Politician from Tajikistan

Rafiqa Musoeva (born 1953) is a Tajikistani politician whose career began during the Soviet era.

Museova is from Khujand, and was one of four children in her family. She received a degree in engineering from the Moscow Institute of Engineers of Civil Aviation in 1979, whereupon she became a lecturer at the Tajik Polytechnic Institute. In 1980 she received an appointment as Secretary of the Central Committee of the Komsomol of the Tajik SSR; in 1987 she became First Secretary of the Central District of the Dushanbe CPT Committee.

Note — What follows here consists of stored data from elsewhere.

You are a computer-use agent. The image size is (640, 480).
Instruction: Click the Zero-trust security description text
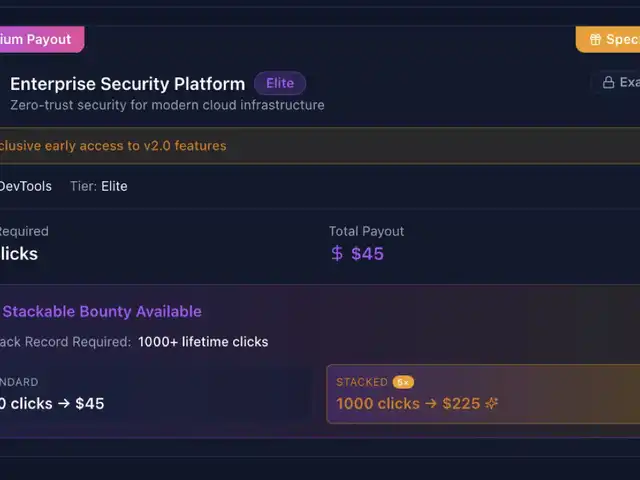click(167, 105)
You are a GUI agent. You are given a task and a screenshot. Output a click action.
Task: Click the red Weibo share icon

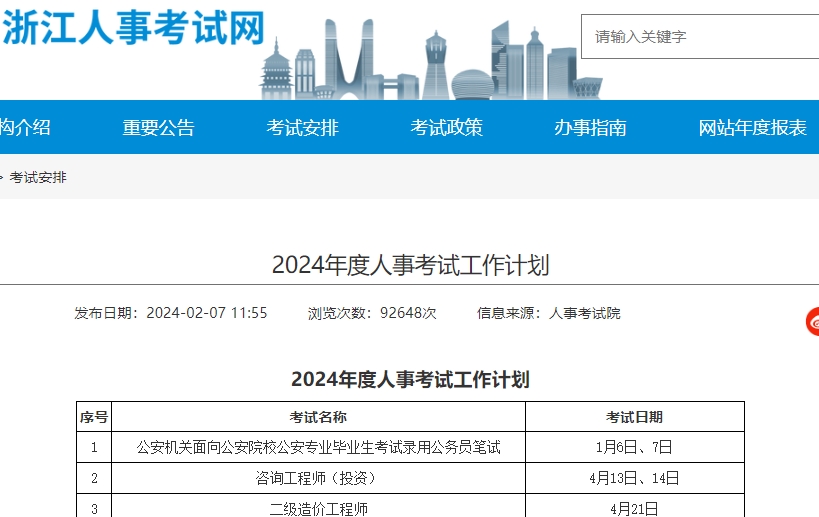(813, 322)
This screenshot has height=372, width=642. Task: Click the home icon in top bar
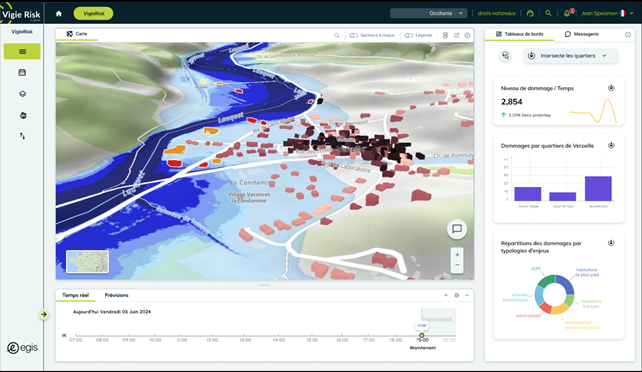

In 1989 she was first elected to the Supreme Soviet of the Tajik SSR, being elected to its successor, the Supreme Assembly, in 1994. She was part of the working group tasked with drafting the new constitution of Tajikistan after the country declared its independence from the Soviet Union in 1991. In 1994 she took the chairmanship of the State Building Committee of the Majlisi Oli. She served as minister of labor and social protection from January 2000 to January 2003. Musoeva later went on to chair the Tajik Energy Workers' Association. In 2012 she was named director of the Dushanbe Plaza state business center by Dushanbe mayor Mahmadsaid Ubaydulloyev; he removed her from the post in 2015. She has two children, a son and a daughter.